WHAT YOU SHOULD DO:
Within the records below, reproduce without change the lines from the line that has "You are a GUI" through the line that has "Viewport: 1440px width, 840px height.", and only those.

ENTRIES PROVIDED:

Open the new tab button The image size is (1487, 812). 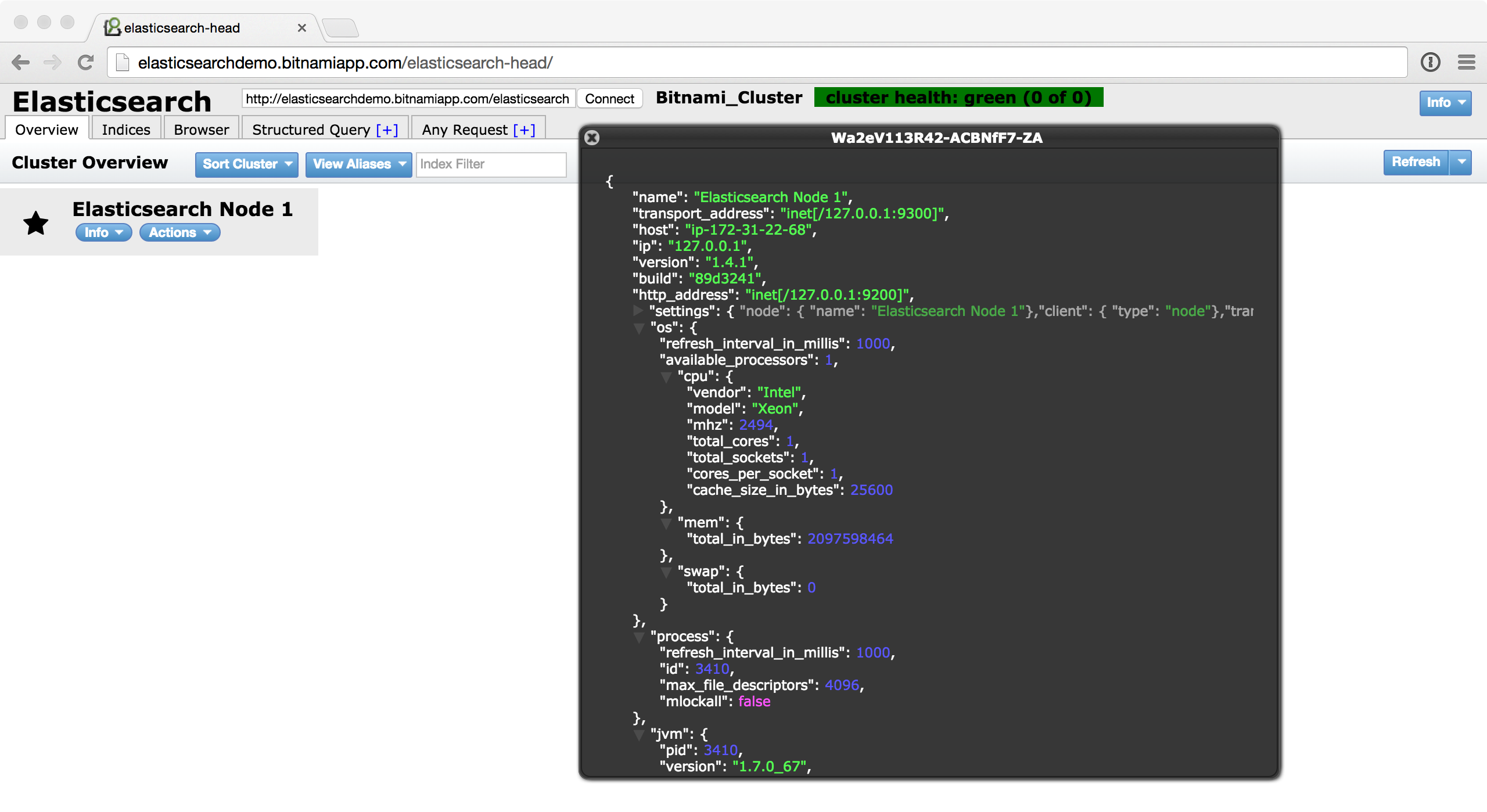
--
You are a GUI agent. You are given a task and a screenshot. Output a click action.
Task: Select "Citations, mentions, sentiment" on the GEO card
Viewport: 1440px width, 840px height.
==
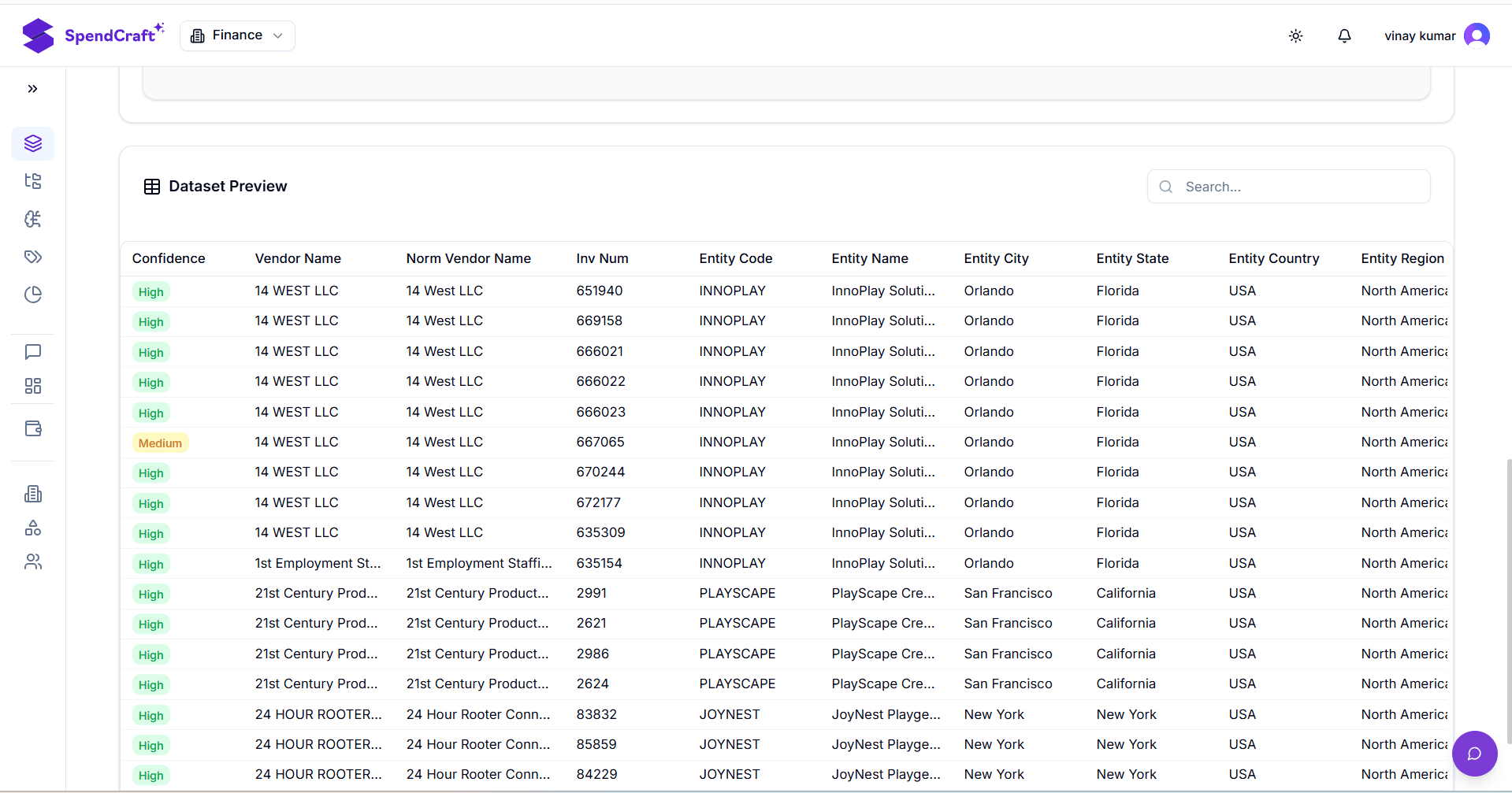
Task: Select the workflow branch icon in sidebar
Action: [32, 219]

ANSWER TO THIS PROBLEM:
You are a GUI agent. You are given a task and a screenshot. Output a click action.
Task: Select "Citations, mentions, sentiment" on the GEO card
Viewport: 1440px width, 840px height.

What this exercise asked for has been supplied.